Monolith's Dave Matthews, primary art lead on F.E.A.R. 2: Project Origin, has told CVG that F.E.A.R. expansions and console ports have likely cost the series some fans.
TimeGate Studios' F.E.A.R. expansions Extraction Point and Perseus Mandate received lukewarm critical receptions, while Day 1 Studios' PS3 and 360 ports of F.E.A.R. didn't quite match up to Monolith's original PC version.
In a recent interview we put it to Matthews that the non-Monolith developed F.E.A.R. products likely introduced a number of new people to the brand.
"And killed off a few," was his response, suggesting Monolith has a bit of work to do in attracting some punters back to the series.
"[TimeGate] took the story in a direction that we didn't intend," he added. "We look at Extraction Point and Perseus Mandate as an alternate universe, a 'what could have been', and because of that it doesn't necessarily diminish the story that we were trying to tell. F.E.A.R. was about Alma, F.E.A.R. 2 is about Alma, and we wanted to continue the story the way we originally intended."
Matthews also promised that the 360 and PS3 versions of Project Origin will be much closer to their PC counterpart than was the case with the original F.E.A.R..

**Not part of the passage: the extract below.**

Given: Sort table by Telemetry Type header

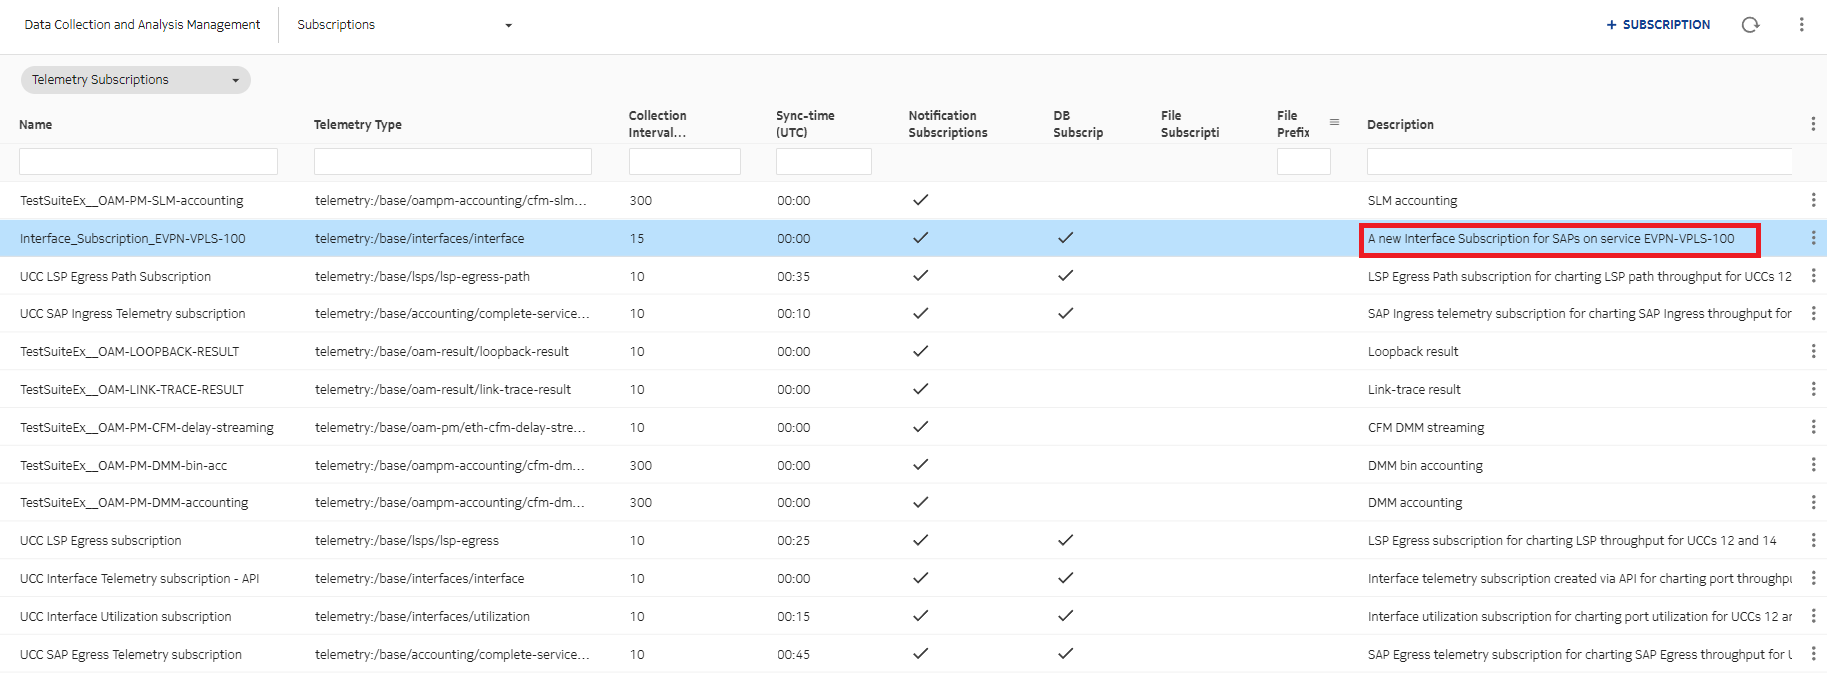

"Now we're handling all three versions, we've changed our development structure to develop all three SKUs simultaneously and there's no lead platform," he said. "While there will be some slight variations between the different versions, so if you're on PC you can push some things further, our main goal is to make sure the experience is synonymous across all three platforms."
Publisher Warner Bros. yesterday released 35 new screens from the game, which is due for release on February 13, 2009.
Keep an eye out for more from our interview with Matthews over the coming weeks. While you wait for that though, have a read of PC Gamer's latest preview here.
Extraction Point was great. Those invisible red-eye demon things were genuinely spooky, and the way your first battle with them kept getting delayed built up some nice tension.
If anything is worrying me about FEAR 2, its all the videos showing the player controlling the big robot suit. Don't get me wrong, I love the Mechwarrior series, its just whenever I've seen this done in an FPS (eg Quake4), it was the low point of the game.
Well it's true, I don't bother playing FEAR games now. I had the first one on PC and loved it - played it on the 360 and hated it! It's put me off the franchise now.
I had the PC version, but couldn't get in to it (perhaps because I'd just finished HL2). But then I bought the 360 version, plus the expansion disc, a couple of months ago and absolutely loved it!
I didn't like the level/art design in FEAR but the core experience of actually shooting stuff was spot on.
Monolith are a pretty awesome developer to be fair. I strongly recommend that you check out Tron 2.0 if you've never played it. It's a few years old now, but should still look decent due to Tron's art style. Awesome & woefully underappreciated game.